We’ve heard many times how the grid of the future will be decentralized, and based on solutions like rooftop solar and batteries to replace large coal, oil and nuclear-powered power plants. But now, this is actually happening.
Yesterday, along with developer Wasatch Group, German battery integrator sonnen introduced its biggest project along these lines to date at the Soleil Lofts in Herriman, Utah, half an hour from Salt Lake City. The new project will feature rooftop solar and 600 of sonnen’s ecoLinx batteries, totaling 5.2 MW / 12.6 megawatt-hours (MWh) of energy storage.
This will be sonnen’s fourth major sonnenCommunity to date in the United States, and a return to the Mountain West where the company announced its first U.S. sonnenCommunity in Jasper, Arizona.
Like the projects in Arizona and Marengo, Illinois, these will be high-end developments, with the Soleil site’s splash page emphasizing luxury; one must scroll down to get to energy efficiency and solar. It also features two pools, spas, a sculpted waterfall, a dog park and of course, 15-foot ceilings.
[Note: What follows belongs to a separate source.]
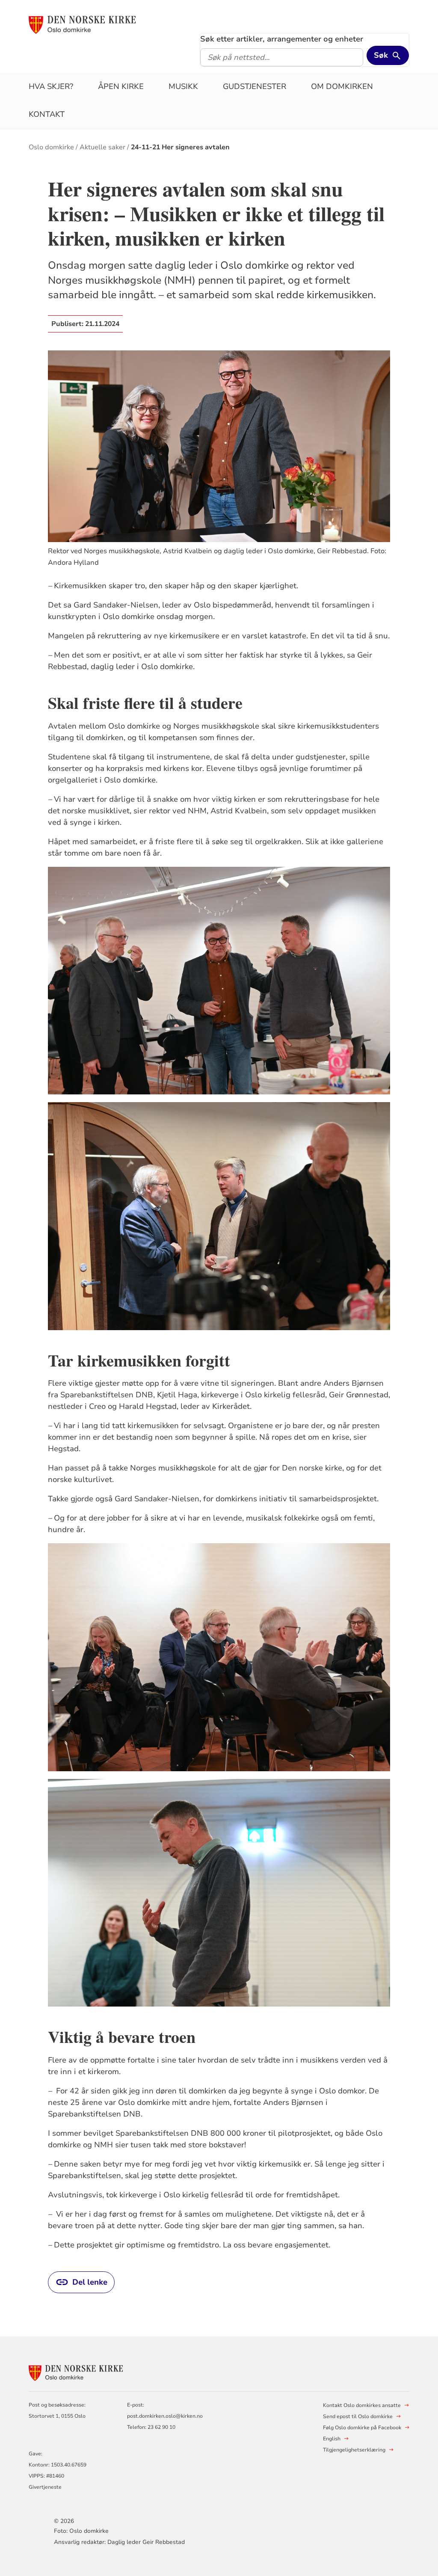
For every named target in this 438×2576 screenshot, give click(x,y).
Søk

However, like the sonnenCommunity in Cortez, Florida, the Soleil Lofts will be rental units. The monthly rent was not revealed either on the Soleil Lofts website or in a sonnen press release; however these sorts of developments, built in collaboration with specialized homebuilders, have in most cases been well above the market average.
sonnen in the past has emphasized the need for affordability; however like Tesla’s electric vehicles it may be that the practical path is to first serve the luxury market until enough scale can be achieved to operate in the mass-market.
Working with the utility
But more than the wood-grained floors or the dog park what is important is that the 22-building development and its batteries operate in relationship to the power grid. Under a special contract with the company that owns the development, utility Rocky Mountain Power will operate the batteries, providing management of peak energy and demand response but also allowing tenants to use the batteries to provide back-up power when the grid is down.
This sort of model of utility operation while allowing residents to use the batteries in the event of grid outages is not new; utility Green Mountain Power has been doing this for years through a program with Tesla.
What is different about the Soleil Homes and the other sonnenCommunities is that this is being done at entire developments, essentially creating microgrids that provide services to the larger power grid, including demand response, meaning that this development can be supplying power instead of consuming it at times of peak demand.
Like other sonnenCommunities, there is also an emphasis on efficiency; in the case of Soleil Lofts are not only an estimated 50% more efficient than the average homes but are also 100% electric, with no gas heating or cooking. The solar arrays on the roofs of the buildings are expected to supply the community with 75% of its power.
Moving behind the meter
sonnen’s first sonnenCommunity was announced more than two years ago, and in that time other companies are making progress using behind-the-meter resources as grid assets. Notably both Sunrun and SunPower have won contracts to supply capacity to New England’s grid operator using distributed rooftop solar and batteries, and in California these sorts of clean energy portfolios are replacing retiring fossil fuel-fired plants.
As such, this idea is scaling, both through the distributed assets spread across larger geographic areas and, as in the case of sonnen, development by development.